Does having an AI notetaker like Otter or Fireflies in a meeting count as recording?

Yes — and the plaintiffs' bar is testing this theory in court. The consolidated In re Otter.AI Privacy Litigation alleges Otter's bot intercepts conversations in violation of the federal Wiretap Act and California's Invasion of Privacy Act. Cruz v. Fireflies.AI raises parallel BIPA voiceprint claims. Both cases treat AI transcription of non-consenting participants as unlawful recording under existing wiretap statutes.

What are the penalties for violating a two-party consent law?

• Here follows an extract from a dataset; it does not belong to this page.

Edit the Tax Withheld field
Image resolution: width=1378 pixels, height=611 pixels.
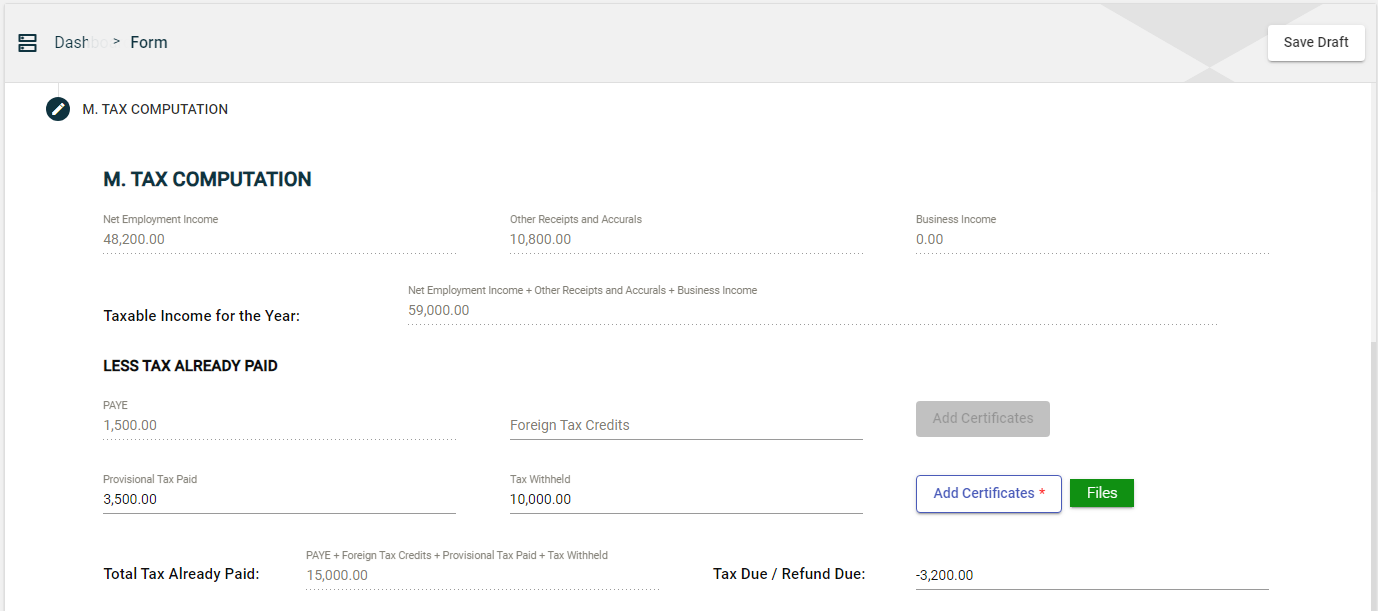pos(686,500)
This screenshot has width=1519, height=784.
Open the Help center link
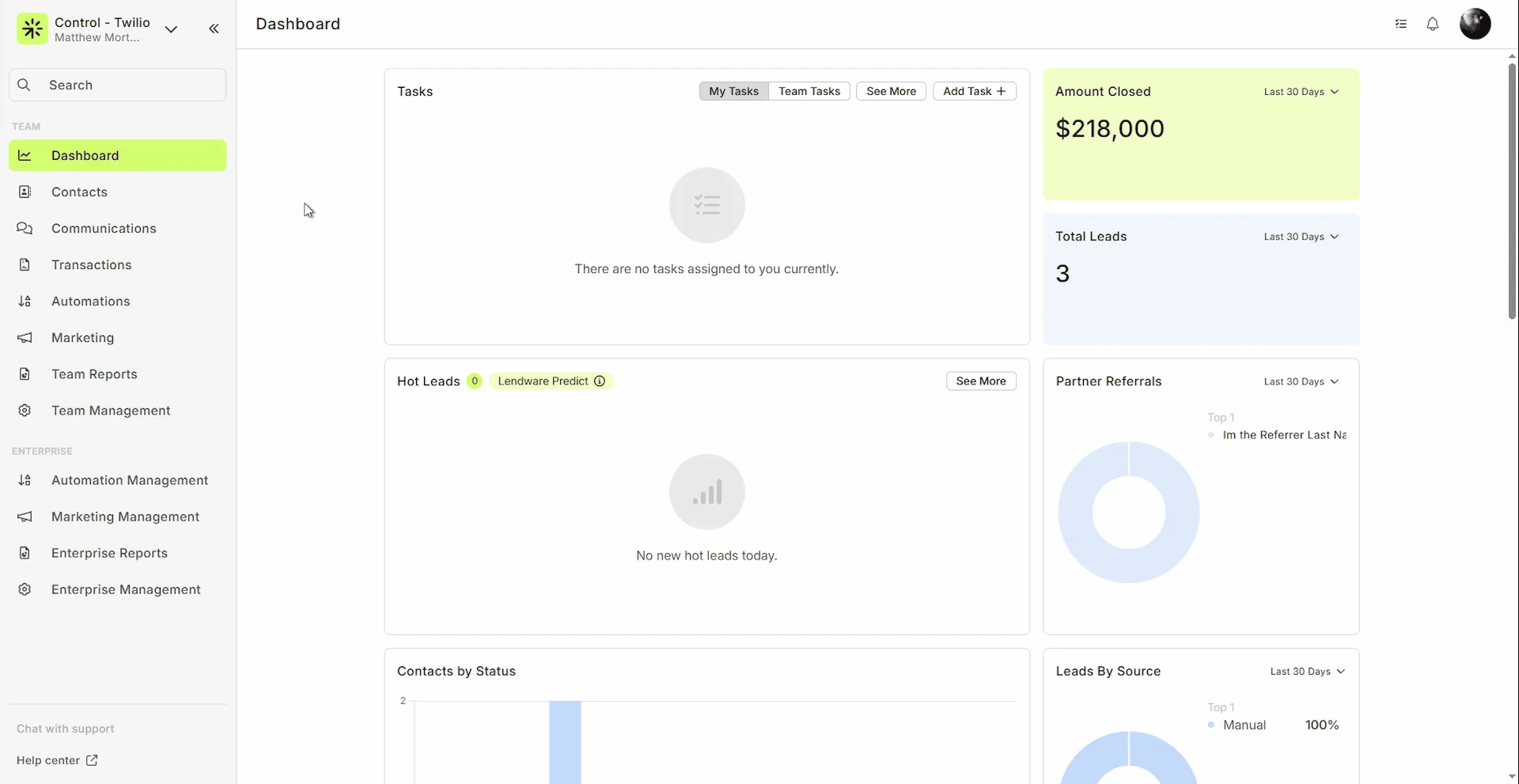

They're significant. Florida Stat. § 934.03 makes unauthorized recording a third-degree felony punishable by up to 5 years in prison and a $5,000 fine per conversation. California CIPA allows $5,000 in statutory damages per violation. Illinois BIPA adds $1,000–$5,000 per voiceprint captured. Class actions stack those figures across every affected participant, quickly reaching hundreds of millions of dollars.

Is an audible 'this meeting is being recorded' notice enough consent?

Usually yes for wiretap statutes, but not for BIPA. Announcing at the start of a call, with all parties remaining on the line, generally establishes implied consent in all-party consent states. However, BIPA requires written notice and a written release before biometric voiceprints are extracted — a spoken disclaimer alone will not satisfy 740 ILCS 14/15(b).

How can I record meetings across state lines without breaking any law?

Apply the strictest law that touches the call and disclose at the start. Better still, use an on-device transcription tool that never sends audio off your machine, so no interception, transmission, or biometric extraction takes place. On-device apps like Basil AI process everything locally through Apple's Speech framework, so wiretap and BIPA exposure never accrues.